§ AUFGABEN:
[1] Um wie viel Prozent ist das Bau- und Produktionsgewerbe laut dem Text über die britische Wirtschaft seit 2008 zurückgegangen?
[2] Nenne alle Zahlenangaben im Text über die britische Wirtschaft, die mit dem Wort „Menschen“ oder „Personen“ verbunden sind.
[3] Entnimm dem Text über die britische Wirtschaft wortgetreu alles von "Durch Geldspritzen der" bis hinunter zu "12,6 Millionen Menschen.".

§ VORLIEGENDER TEXT:

----

Der größte Teil des Wirtschaftswachstums entfällt auf den Finanz- und Dienstleistungssektor, vor allem aufgrund der superlockeren Geldpolitik der Regierung, in deren Rahmen Milliarden an Steuergeldern in die Banken gepumpt werden.

Das Bruttoinlandsprodukt Großbritanniens liegt weiterhin um 0,6 Prozent niedriger als im Jahr 2008, das Bau- und Produktionsgewerbe ist seither um zwölf Prozent zurückgegangen.

Durch Geldspritzen der Regierung an die Superreichen sind einige von ihnen zu Milliardären geworden. Großbritannien hat mittlerweile den weltweit höchsten Anteil von Milliardären gemessen an der Bevölkerung. Das Vermögen der reichsten 1.000 Personen entspricht einem Drittel der Gesamtwirtschaftsleistung von 519 Milliarden Pfund.

Das oberste Prozent der Briten, das sind 600.000 Menschen, besitzt mehr Reichtum als die ärmsten 55 Prozent der Bevölkerung, das sind 33 Millionen Menschen. Die fünf reichsten Familien in Großbritannien allein sind reicher als die untersten zwanzig Prozent, das sind 12,6 Millionen Menschen.

----

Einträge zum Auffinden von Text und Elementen

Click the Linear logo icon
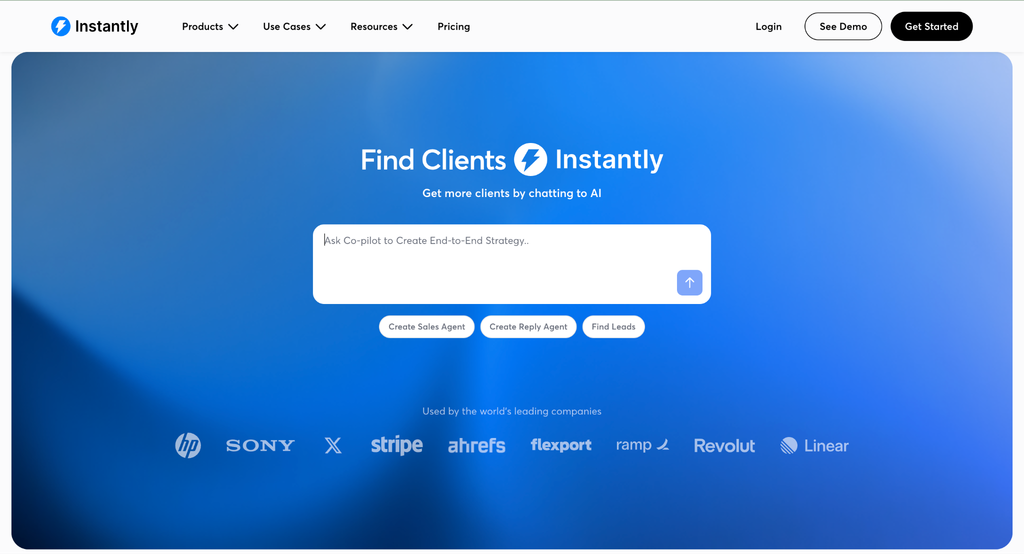The image size is (1024, 554). [789, 446]
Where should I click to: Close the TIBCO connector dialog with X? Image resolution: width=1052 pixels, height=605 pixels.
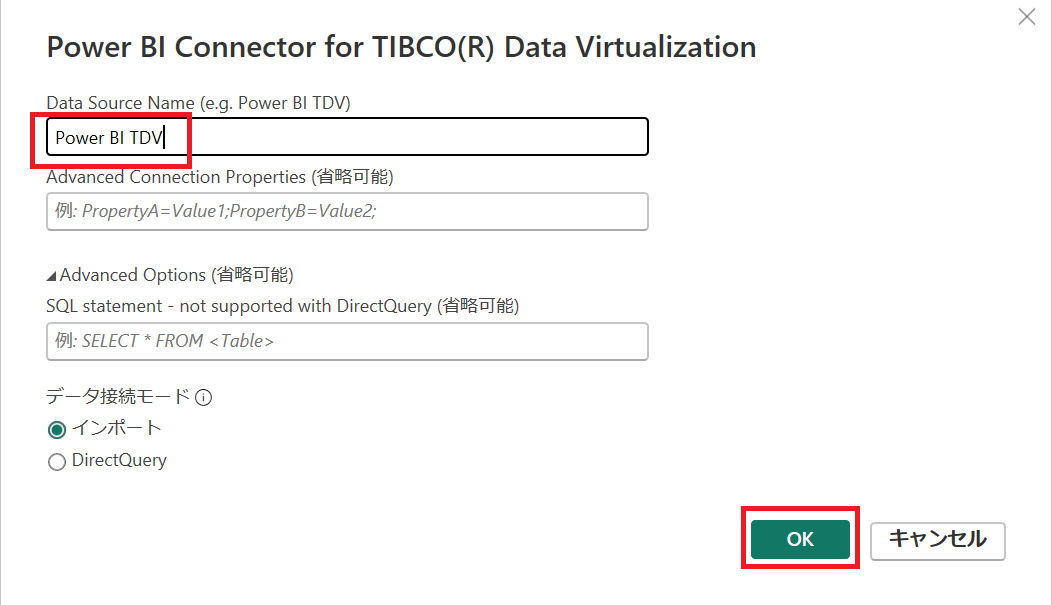click(1027, 17)
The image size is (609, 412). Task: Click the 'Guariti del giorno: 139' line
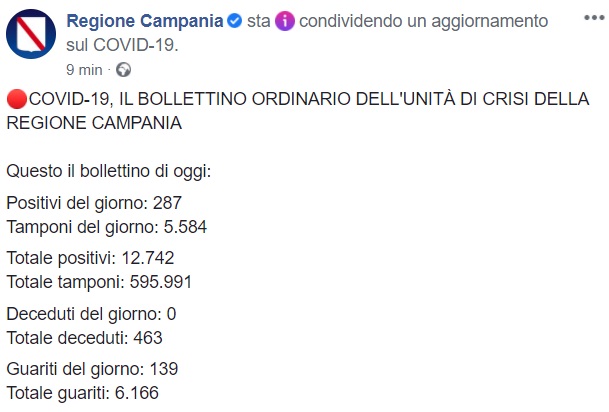pos(92,370)
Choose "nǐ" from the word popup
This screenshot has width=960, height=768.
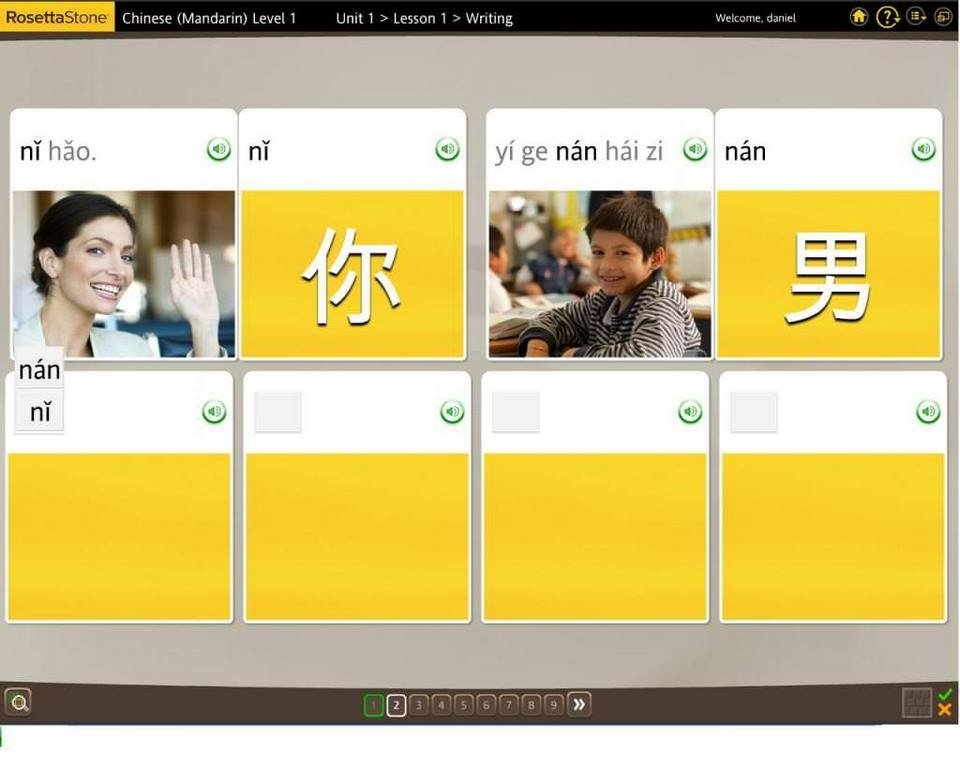tap(38, 410)
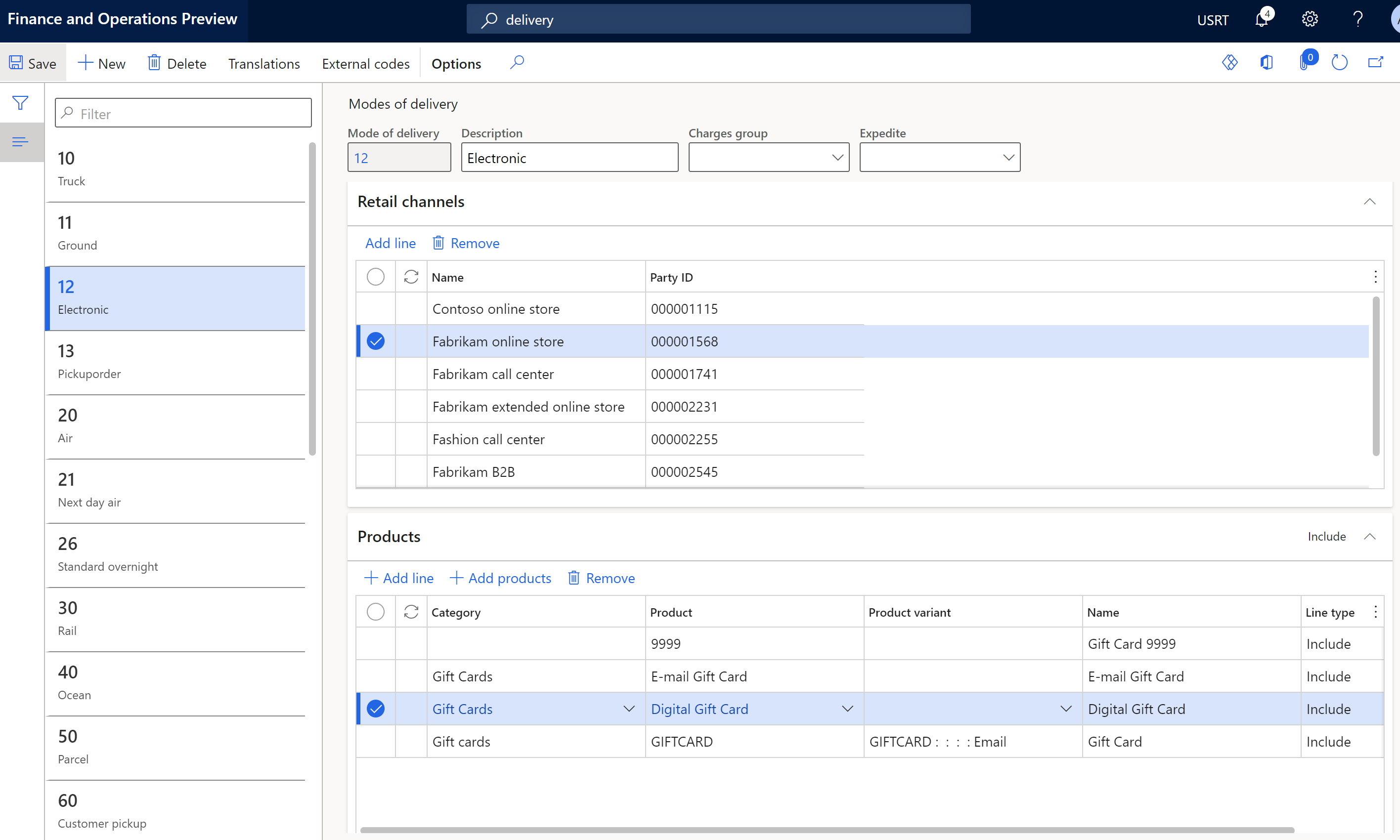Image resolution: width=1400 pixels, height=840 pixels.
Task: Select the Fabrikam online store radio button
Action: [377, 341]
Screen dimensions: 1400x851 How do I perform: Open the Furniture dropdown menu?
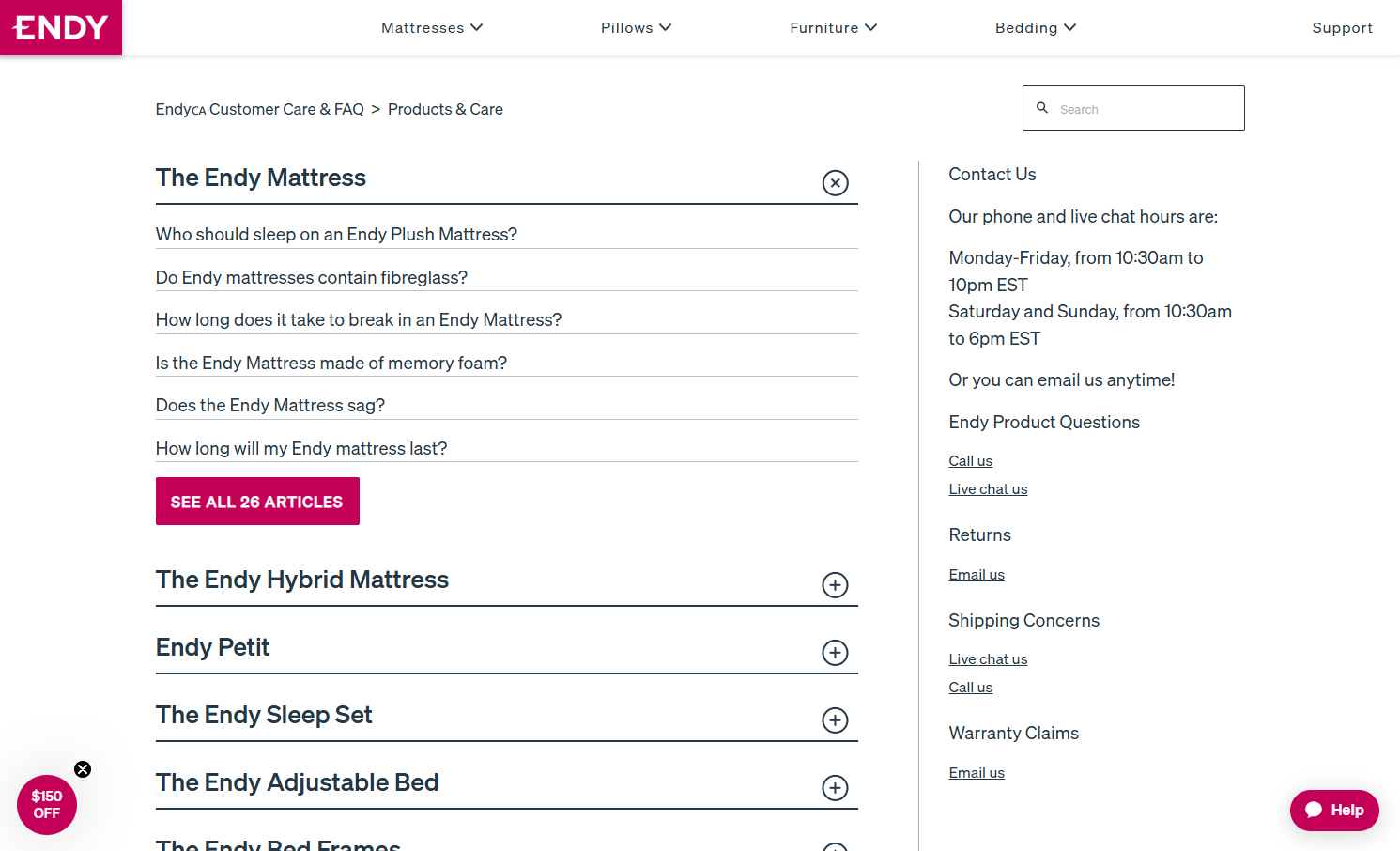[x=833, y=28]
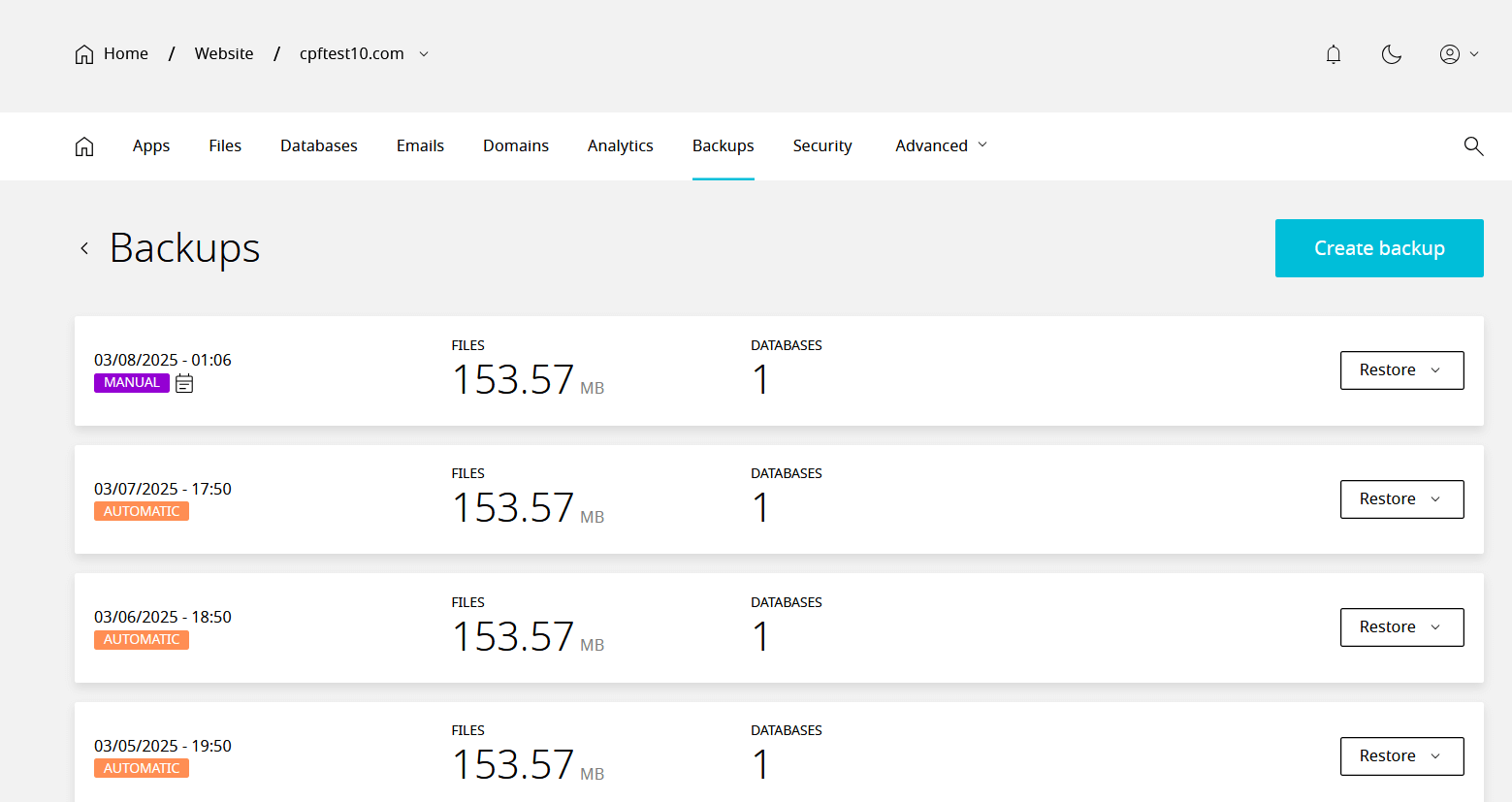
Task: Click the Home breadcrumb link
Action: pyautogui.click(x=113, y=54)
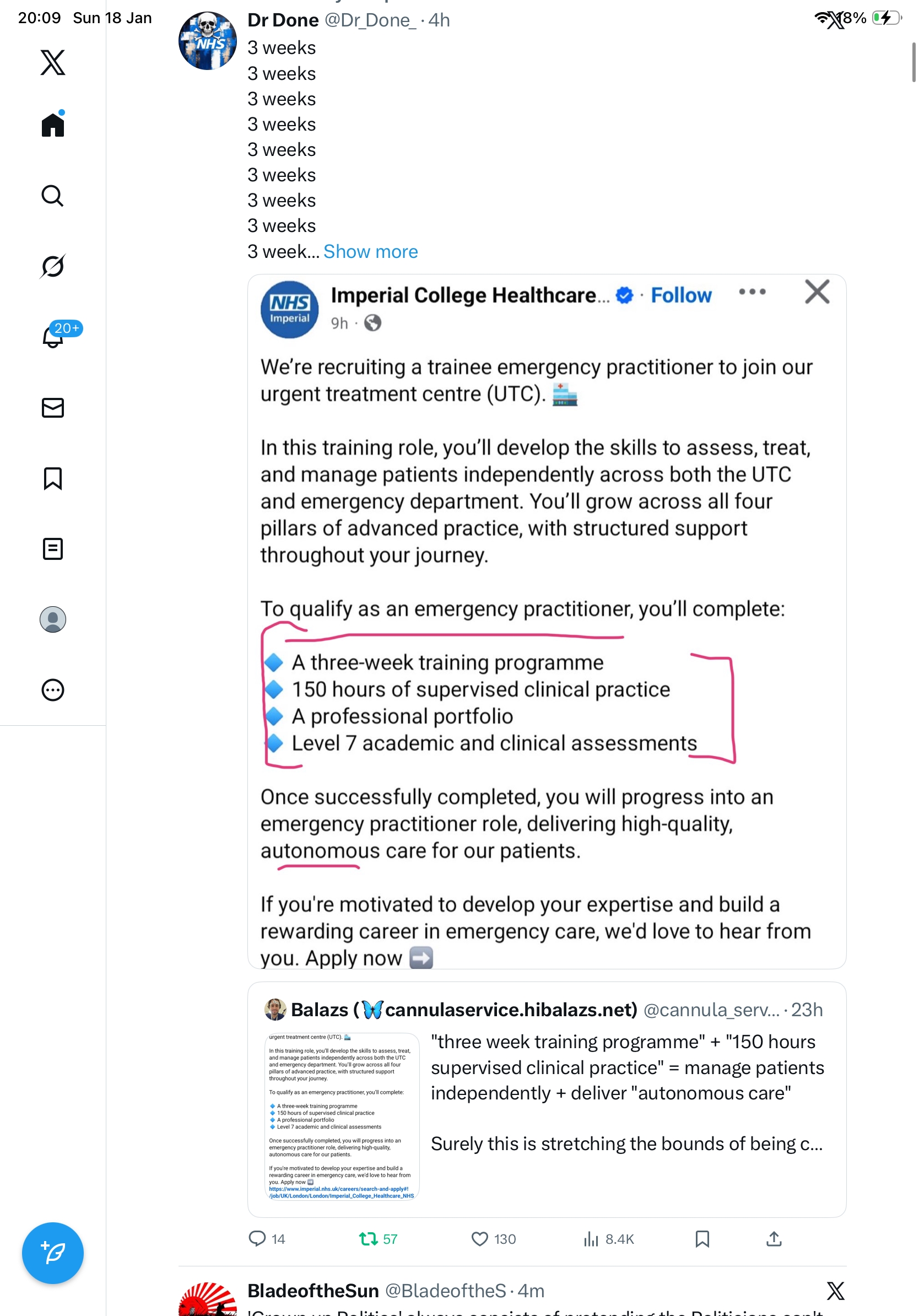This screenshot has width=919, height=1316.
Task: Open the More circle menu in sidebar
Action: (x=53, y=690)
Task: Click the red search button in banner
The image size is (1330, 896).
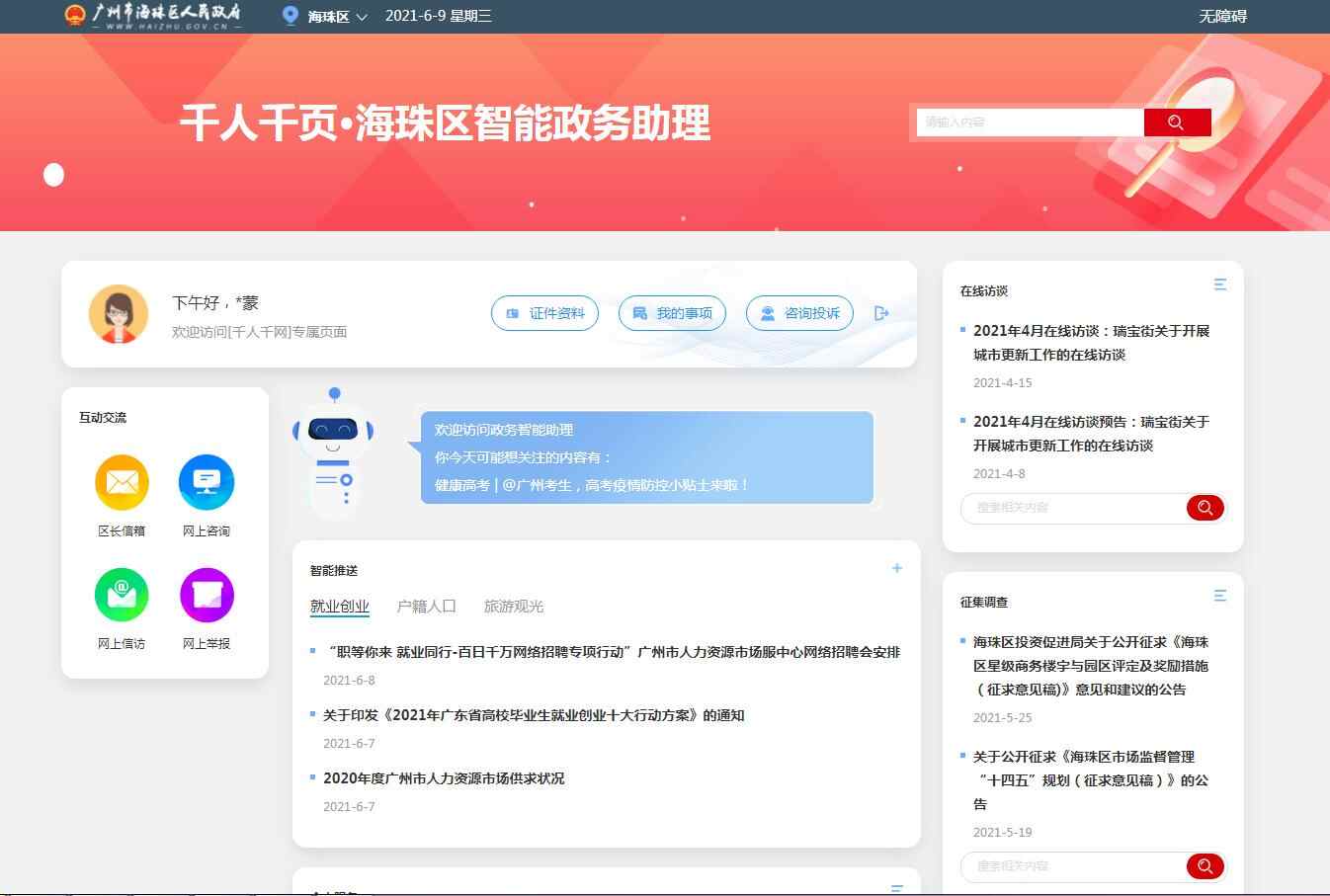Action: (1176, 122)
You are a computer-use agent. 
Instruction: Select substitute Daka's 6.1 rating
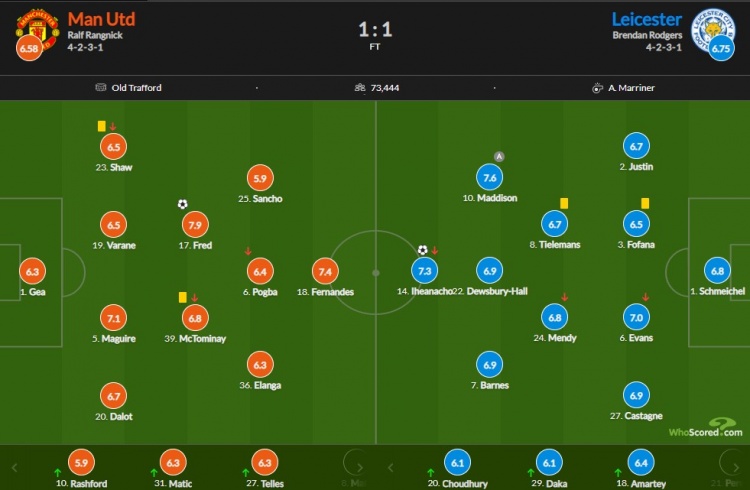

----

§ LÖSUNGEN:
[1] Um zwölf Prozent.

[2]
- 1.000 Personen
- 600.000 Menschen
- 33 Millionen Menschen
- 12,6 Millionen Menschen

[3]
Durch Geldspritzen der Regierung an die Superreichen sind einige von ihnen zu Milliardären geworden. Großbritannien hat mittlerweile den weltweit höchsten Anteil von Milliardären gemessen an der Bevölkerung. Das Vermögen der reichsten 1.000 Personen entspricht einem Drittel der Gesamtwirtschaftsleistung von 519 Milliarden Pfund.

Das oberste Prozent der Briten, das sind 600.000 Menschen, besitzt mehr Reichtum als die ärmsten 55 Prozent der Bevölkerung, das sind 33 Millionen Menschen. Die fünf reichsten Familien in Großbritannien allein sind reicher als die untersten zwanzig Prozent, das sind 12,6 Millionen Menschen.